● Exercise
Your job with the data below: print everything from the line that holds "You are a GUI" down to the line that holds "Subscribe Now (429, 1337)", ends included, exactly, and nothing else.

● Data
───

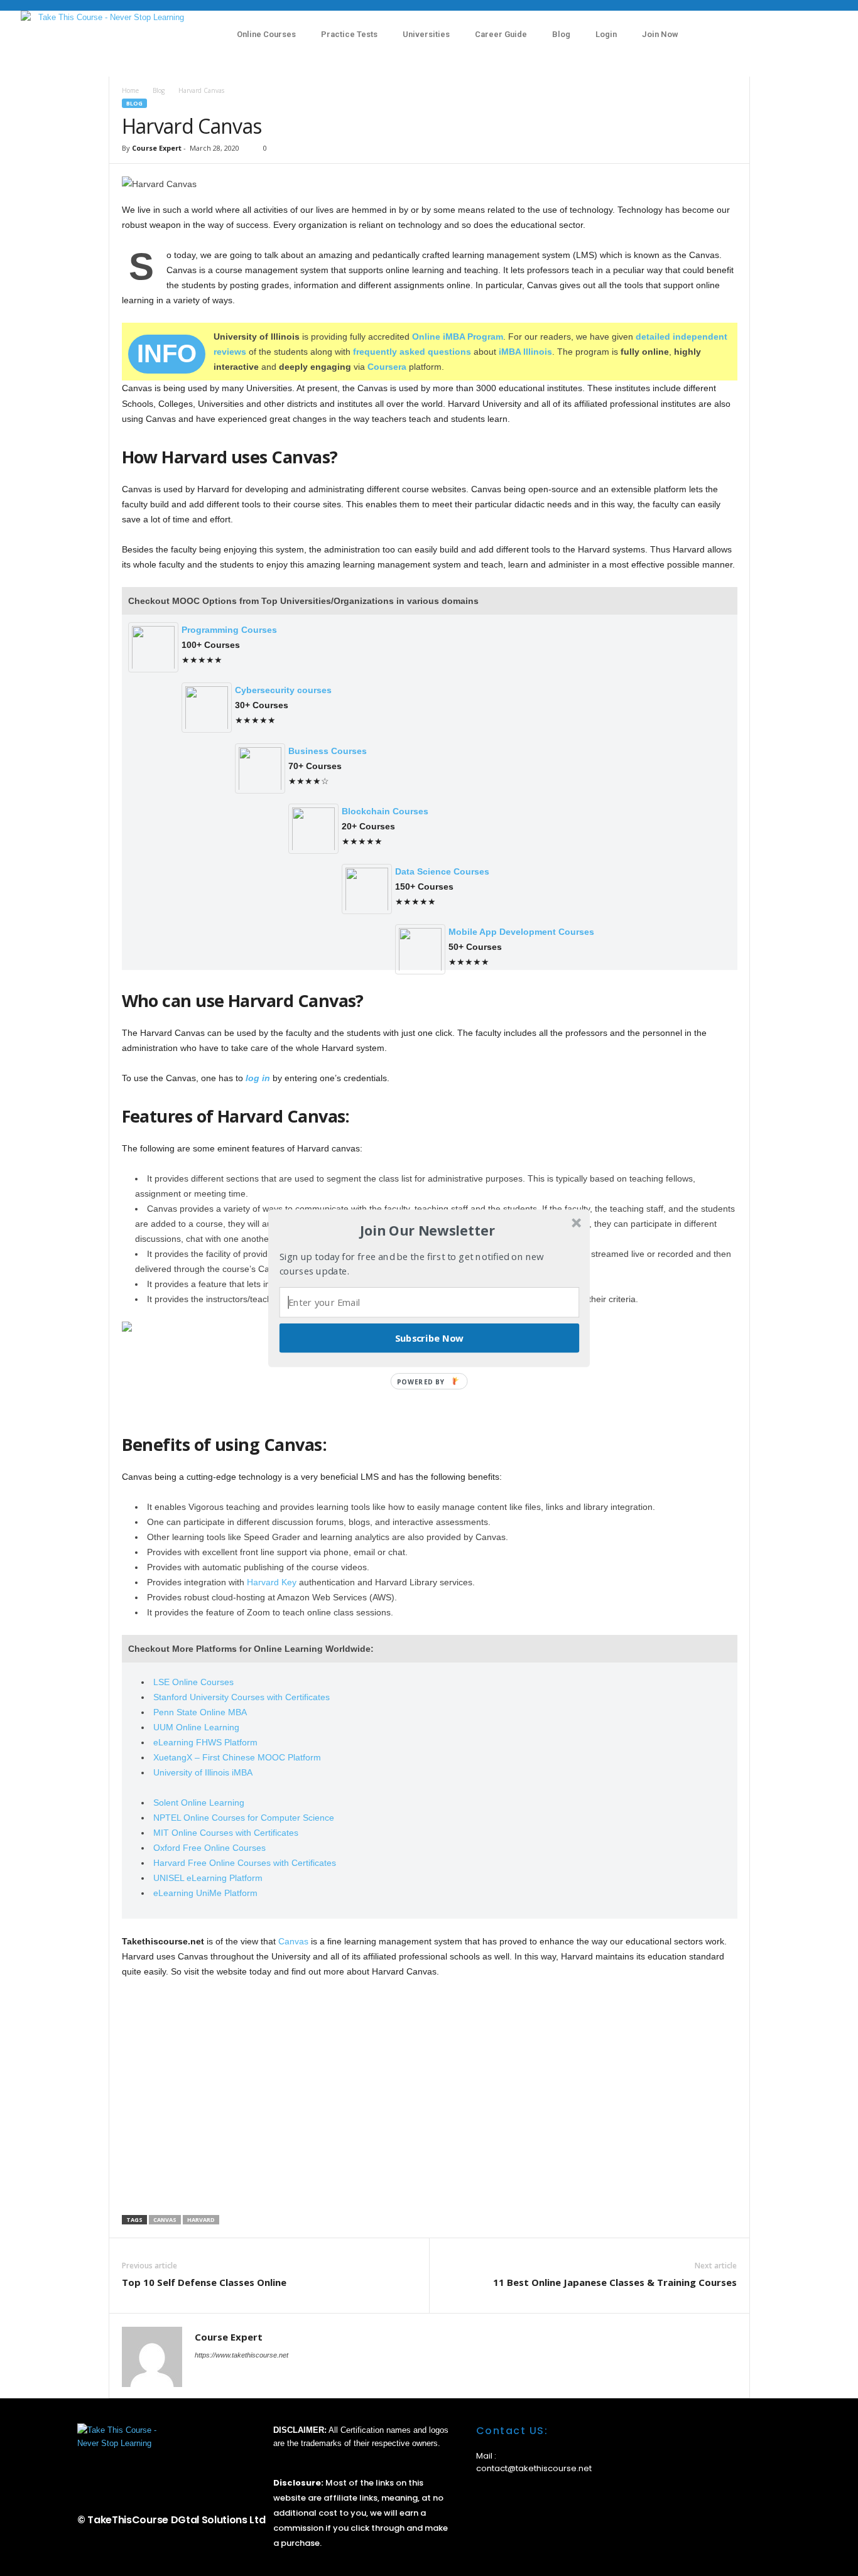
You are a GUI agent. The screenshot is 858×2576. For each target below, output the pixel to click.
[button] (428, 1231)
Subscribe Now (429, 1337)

───

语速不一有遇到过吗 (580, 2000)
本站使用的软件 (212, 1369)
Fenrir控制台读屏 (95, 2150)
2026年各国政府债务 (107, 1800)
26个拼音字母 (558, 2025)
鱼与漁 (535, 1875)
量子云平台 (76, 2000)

───

● Response
You are a GUI agent. The screenshot is 858×2576. For each target below, output the pixel to click.
[button] (428, 1231)
Subscribe Now (429, 1337)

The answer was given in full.